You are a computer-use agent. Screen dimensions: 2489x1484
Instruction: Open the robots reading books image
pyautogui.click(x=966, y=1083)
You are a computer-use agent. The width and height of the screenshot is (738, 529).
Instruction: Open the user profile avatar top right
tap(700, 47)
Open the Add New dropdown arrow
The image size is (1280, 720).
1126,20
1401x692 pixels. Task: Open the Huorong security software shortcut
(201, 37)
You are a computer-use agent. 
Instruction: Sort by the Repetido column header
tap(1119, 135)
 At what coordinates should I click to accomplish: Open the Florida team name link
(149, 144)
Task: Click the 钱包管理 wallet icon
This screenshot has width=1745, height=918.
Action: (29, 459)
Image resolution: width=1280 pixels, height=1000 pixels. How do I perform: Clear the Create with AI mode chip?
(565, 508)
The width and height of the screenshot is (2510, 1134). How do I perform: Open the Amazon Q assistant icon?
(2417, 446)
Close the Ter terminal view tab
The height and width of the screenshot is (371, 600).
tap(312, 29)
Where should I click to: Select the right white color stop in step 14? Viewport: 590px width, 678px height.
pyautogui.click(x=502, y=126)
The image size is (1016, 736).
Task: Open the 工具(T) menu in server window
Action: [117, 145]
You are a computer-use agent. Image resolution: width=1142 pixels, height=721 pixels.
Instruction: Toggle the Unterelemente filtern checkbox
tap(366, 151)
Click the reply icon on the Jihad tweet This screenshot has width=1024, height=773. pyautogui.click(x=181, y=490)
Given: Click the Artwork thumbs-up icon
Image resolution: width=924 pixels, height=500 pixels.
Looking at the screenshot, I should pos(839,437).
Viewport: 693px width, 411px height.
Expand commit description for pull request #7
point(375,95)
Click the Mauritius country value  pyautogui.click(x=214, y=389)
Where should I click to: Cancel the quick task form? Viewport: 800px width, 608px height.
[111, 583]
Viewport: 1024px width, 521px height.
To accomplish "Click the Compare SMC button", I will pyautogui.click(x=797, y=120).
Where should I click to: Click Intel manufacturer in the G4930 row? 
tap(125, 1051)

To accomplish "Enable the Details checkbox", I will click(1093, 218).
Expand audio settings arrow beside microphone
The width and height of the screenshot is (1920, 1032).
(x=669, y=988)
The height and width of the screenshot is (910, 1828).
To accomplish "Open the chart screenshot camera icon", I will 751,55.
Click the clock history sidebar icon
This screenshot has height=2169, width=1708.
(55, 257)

**TASK STATEMENT**
Reproduce the lines from the line with "Where should I click to: Cancel" to the line with "tap(125, 1051)", both included and requests kept as they are. Multiply every coordinate in the answers by 1.8, rounding to whole numbers with halves rounded up.

**EXERCISE OUTPUT**
Where should I click to: Cancel the quick task form? Viewport: 800px width, 608px height.
[200, 1049]
Viewport: 1024px width, 521px height.
To accomplish "Click the Compare SMC button", I will pyautogui.click(x=1435, y=216).
Where should I click to: Click Intel manufacturer in the G4930 row? 
tap(225, 1892)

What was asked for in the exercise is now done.